_WRITTEN EXERCISE_
Copy the records from the line containing "Click the FoneTool" to the line containing "This screenshot has height=797, width=1512.", swapping "Abstract" for "Summary" and changing nothing else.

— BEGIN INFORMATION SUPPLIED —

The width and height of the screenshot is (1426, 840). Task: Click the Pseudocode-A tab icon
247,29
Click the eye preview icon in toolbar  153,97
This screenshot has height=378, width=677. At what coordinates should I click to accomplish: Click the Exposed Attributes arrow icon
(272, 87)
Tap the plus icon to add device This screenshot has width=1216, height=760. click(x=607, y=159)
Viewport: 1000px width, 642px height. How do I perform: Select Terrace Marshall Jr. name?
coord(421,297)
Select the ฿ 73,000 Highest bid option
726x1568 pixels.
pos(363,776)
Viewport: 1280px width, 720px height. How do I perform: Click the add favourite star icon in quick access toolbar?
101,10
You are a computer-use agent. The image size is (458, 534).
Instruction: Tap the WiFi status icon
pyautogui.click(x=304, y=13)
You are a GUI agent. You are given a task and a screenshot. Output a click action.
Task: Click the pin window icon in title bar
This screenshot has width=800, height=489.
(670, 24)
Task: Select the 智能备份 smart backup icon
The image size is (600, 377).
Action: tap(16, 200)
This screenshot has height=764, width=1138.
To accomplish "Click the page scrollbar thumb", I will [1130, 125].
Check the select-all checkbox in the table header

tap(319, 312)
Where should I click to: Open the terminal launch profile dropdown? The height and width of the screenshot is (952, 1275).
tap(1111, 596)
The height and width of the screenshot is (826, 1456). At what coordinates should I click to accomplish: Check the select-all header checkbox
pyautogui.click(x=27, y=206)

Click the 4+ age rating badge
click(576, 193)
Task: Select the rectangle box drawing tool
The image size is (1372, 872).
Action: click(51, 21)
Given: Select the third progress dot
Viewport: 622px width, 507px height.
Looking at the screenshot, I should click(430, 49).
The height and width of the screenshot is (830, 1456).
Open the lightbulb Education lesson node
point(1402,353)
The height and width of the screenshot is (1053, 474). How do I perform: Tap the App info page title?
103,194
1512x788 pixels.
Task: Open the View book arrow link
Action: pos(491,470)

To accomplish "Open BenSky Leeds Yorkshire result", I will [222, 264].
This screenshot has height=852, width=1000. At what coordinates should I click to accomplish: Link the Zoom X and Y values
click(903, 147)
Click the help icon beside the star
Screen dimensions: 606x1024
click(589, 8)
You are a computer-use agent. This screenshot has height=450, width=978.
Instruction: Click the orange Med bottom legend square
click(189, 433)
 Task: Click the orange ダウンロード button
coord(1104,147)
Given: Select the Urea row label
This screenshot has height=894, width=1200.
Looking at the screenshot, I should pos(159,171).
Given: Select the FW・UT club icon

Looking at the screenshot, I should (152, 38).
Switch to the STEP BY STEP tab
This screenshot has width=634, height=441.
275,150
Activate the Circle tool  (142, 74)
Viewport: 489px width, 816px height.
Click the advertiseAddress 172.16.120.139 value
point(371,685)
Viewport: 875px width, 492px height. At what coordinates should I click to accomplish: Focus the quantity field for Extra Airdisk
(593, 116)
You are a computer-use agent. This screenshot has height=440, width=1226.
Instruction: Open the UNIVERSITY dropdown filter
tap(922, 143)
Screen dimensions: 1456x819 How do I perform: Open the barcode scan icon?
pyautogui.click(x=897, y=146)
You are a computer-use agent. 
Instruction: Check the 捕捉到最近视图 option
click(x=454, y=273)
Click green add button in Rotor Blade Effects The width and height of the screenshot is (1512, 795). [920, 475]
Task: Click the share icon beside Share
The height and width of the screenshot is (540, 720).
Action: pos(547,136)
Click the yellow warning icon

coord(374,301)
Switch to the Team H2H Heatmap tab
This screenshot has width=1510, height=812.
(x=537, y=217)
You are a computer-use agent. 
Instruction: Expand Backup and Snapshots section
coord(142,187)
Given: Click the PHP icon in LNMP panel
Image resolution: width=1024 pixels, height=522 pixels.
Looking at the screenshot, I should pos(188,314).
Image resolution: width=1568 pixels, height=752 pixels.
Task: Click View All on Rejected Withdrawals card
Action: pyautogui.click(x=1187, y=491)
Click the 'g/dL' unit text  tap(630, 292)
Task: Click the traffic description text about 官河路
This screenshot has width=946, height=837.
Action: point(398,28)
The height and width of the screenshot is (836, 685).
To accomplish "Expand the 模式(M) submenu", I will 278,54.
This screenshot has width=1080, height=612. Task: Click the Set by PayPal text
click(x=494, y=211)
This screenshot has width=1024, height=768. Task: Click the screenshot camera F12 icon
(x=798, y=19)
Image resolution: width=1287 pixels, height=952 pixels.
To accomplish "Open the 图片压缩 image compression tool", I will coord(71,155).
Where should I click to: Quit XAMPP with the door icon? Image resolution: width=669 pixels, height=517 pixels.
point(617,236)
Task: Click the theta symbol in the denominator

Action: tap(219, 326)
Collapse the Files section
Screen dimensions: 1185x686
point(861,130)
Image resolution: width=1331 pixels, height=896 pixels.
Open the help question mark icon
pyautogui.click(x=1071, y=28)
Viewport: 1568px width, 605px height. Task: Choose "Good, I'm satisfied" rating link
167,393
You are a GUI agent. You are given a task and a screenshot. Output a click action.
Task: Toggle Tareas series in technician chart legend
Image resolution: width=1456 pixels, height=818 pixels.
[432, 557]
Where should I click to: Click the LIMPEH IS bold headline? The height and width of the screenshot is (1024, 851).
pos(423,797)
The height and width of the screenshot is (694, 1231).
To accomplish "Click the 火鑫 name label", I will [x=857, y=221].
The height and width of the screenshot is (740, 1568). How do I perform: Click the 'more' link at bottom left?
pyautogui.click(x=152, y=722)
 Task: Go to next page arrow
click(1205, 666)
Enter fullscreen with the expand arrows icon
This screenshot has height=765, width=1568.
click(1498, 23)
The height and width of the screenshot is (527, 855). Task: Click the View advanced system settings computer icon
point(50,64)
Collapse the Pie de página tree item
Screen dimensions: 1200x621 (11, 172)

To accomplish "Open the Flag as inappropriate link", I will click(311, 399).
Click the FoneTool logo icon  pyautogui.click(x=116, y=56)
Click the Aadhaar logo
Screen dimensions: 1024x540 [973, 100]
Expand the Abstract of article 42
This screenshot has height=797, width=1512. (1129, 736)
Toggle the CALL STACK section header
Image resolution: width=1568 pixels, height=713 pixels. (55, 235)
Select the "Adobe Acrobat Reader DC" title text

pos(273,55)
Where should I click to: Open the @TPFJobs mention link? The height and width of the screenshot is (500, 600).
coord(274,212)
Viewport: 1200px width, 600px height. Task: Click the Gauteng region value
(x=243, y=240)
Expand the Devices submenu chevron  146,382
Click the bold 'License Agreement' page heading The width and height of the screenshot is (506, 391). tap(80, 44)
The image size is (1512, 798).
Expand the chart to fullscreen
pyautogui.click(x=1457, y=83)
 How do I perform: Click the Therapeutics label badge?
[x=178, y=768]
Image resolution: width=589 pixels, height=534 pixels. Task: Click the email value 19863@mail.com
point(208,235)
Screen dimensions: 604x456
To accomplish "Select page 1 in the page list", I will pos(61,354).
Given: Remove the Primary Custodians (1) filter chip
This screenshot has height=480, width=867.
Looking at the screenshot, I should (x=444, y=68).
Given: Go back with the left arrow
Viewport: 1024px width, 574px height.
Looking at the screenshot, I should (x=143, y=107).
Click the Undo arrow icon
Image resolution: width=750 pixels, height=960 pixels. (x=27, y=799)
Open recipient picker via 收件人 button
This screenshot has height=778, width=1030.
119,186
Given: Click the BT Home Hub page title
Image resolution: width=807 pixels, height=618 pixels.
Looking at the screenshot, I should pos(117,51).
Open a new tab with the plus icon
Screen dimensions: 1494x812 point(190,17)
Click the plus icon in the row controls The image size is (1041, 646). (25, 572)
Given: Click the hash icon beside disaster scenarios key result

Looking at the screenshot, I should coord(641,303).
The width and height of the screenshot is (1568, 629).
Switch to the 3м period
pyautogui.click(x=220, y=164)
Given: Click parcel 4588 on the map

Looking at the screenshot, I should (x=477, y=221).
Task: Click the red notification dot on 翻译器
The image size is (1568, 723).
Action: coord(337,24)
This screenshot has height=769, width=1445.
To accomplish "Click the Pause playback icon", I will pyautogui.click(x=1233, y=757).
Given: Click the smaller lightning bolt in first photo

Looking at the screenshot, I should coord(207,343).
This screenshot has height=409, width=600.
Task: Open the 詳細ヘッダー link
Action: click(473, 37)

— END INFORMATION SUPPLIED —

_EXERCISE SOLUTION_
Click the FoneTool logo icon  pyautogui.click(x=116, y=56)
Click the Aadhaar logo
Screen dimensions: 1024x540 [973, 100]
Expand the Summary of article 42
This screenshot has height=797, width=1512. (1129, 736)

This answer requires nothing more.